The regulatory changes are coming from several directions: the Dodd-Frank Act and Volcker rule in the US; the European Market Infrastructure Regulation, revised Markets in Financial Instruments Directive and Market Abuse Regulation in the European Union; and the Basel III capital and liquidity rules. And additional changes could be on the way, with the US Federal Reserve Board releasing an advance notice of proposed rule-making in January that could impose tougher restrictions on US financial holding companies trading physical commodities.

While stressing that it believes these measures are necessary and appropriate, the FCA notes the balance in commodity market participation is changing, with banks playing less of a role and other participants – specifically, commodity trading firms – taking up some of the slack. This comes with some potential challenges. For one thing, these firms tend to operate outside the UK, which could pose a challenge to the FCA’s market supervision.

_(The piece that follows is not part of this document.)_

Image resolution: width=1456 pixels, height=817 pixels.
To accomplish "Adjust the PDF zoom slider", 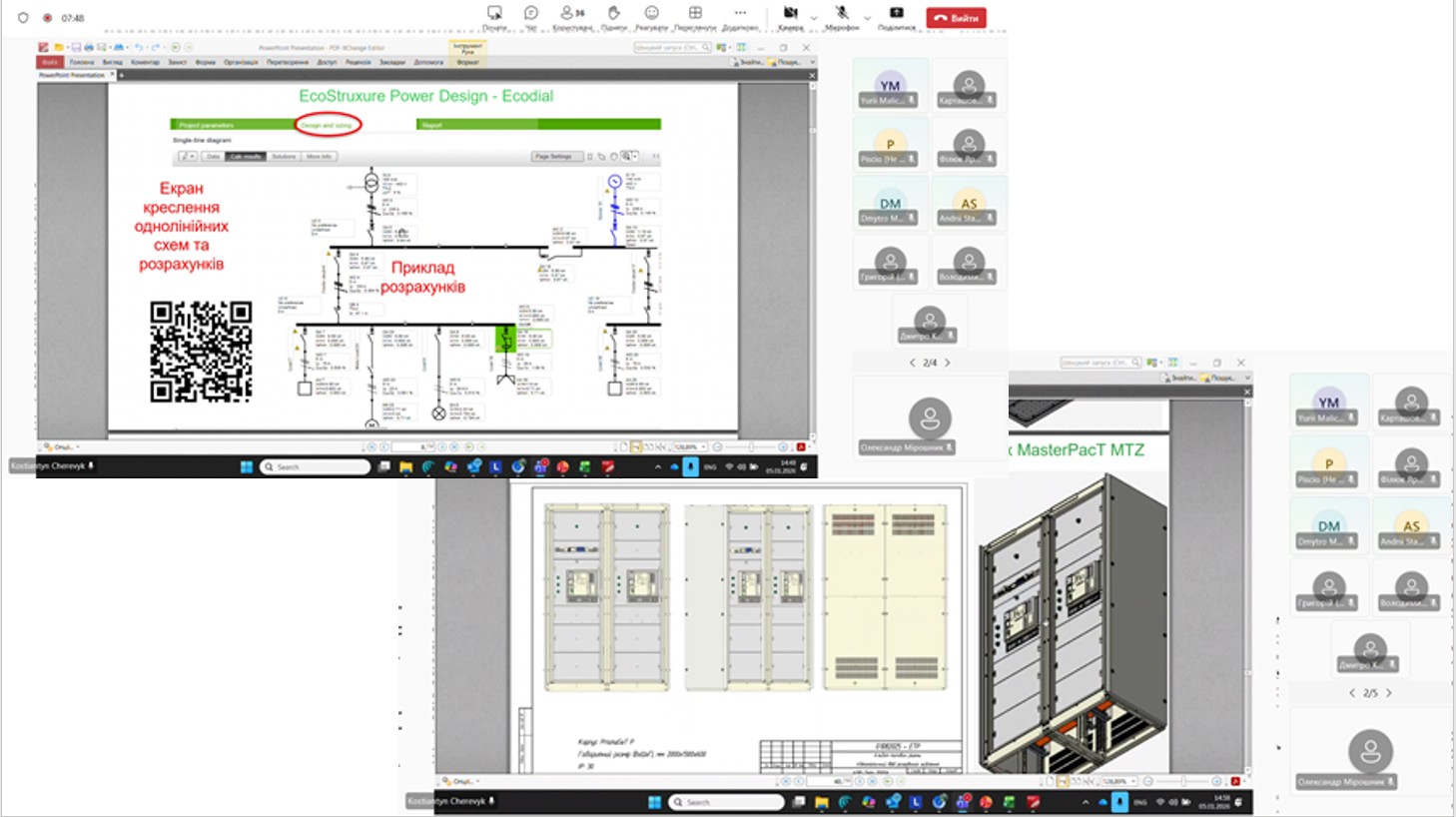I will pyautogui.click(x=751, y=446).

More to the point, however, the FCA acknowledges that regulation has actually become a driver of market change, rather than being a response to it. The new market reality could mean fewer market participants, less liquidity, less customer choice, less transparency, competitive inequality and high barriers to entry. That’s not an ideal scenario for anyone – including the FCA. A comment towards the end of the paper perhaps sums it up best: the legislation has been implemented in response to decisions taken by the Group of 20 nations in 2009, but “markets have changed since then and the risks now are less about growing markets and a rising tide of speculative activity and more about a lack of liquidity and a retreat by classes of participants”.

So, what’s the way forward? It seems unlikely the regulatory to-do list will change any time soon, but it opens the door to new debate about the changes in commodities markets, and raises the very legitimate question of whether this is where we want to be.